Islamic State group's flag
Islamic State group's flag is seen in an area after Kurdish troops known as peshmerga regained control of some villages west of the oil-rich city of Kirkuk, 180 miles north of Baghdad, Iraq / AP
November 18, 2015

CIA Director John Brennan has admitted that the Islamic State terror group has grown by around 4,400 percent during President Barack Obama’s tenure in office, according to remarks delivered in a speech.

The Islamic State (also known as ISIS or ISIL) was "decimated" and had around "700 or so adherents left" during former president George W. Bush’s term in office, according to Brennan.

The CIA has found that the Islamic State currently has anywhere from 20,000 to 31,500 fighters operating across the Middle East.

The Islamic State "was, you know, pretty much decimated when US forces were there in Iraq. It had maybe 700-or-so adherents left.

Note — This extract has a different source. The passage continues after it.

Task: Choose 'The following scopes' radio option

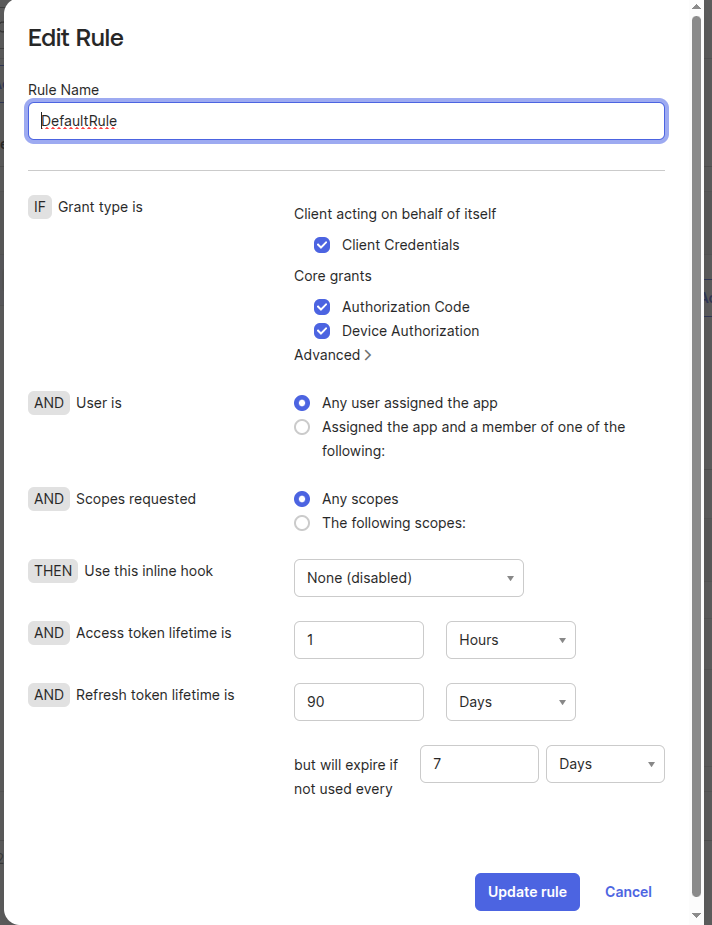Action: 302,523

And then it grew quite a bit in the last several years, when it split then from al Qaeda in Syria, and set up its own organization," Brennan said.

American Enterprise Institute scholar Marc Thiessen noted in a recent dispatch on Brennan’s remarks that this translates to around a 4,400 percent growth.

"This means that, by the CIA’s own estimate, ISIS has grown on President Obama’s watch from just 700 fighters to between 20,000 and 31,500 fighters," Thiessen wrote on the organization’s website, citing figures from the CIA. "That is an increase of between 2,700 and 4,400%."

Additionally, Brennan disclosed in his remarks "that the Obama administration had underestimated the ISIS threat," according to Thiessen.

"The Obama administration failed to recognize that ISIS had developed the intent and capability to strike the West," he wrote. "It built its anti-ISIS strategy on a false premise—that ISIS was focused on building a caliphate in Iraq and Syria and not on carrying out external attacks against the U.S., its interests and its allies."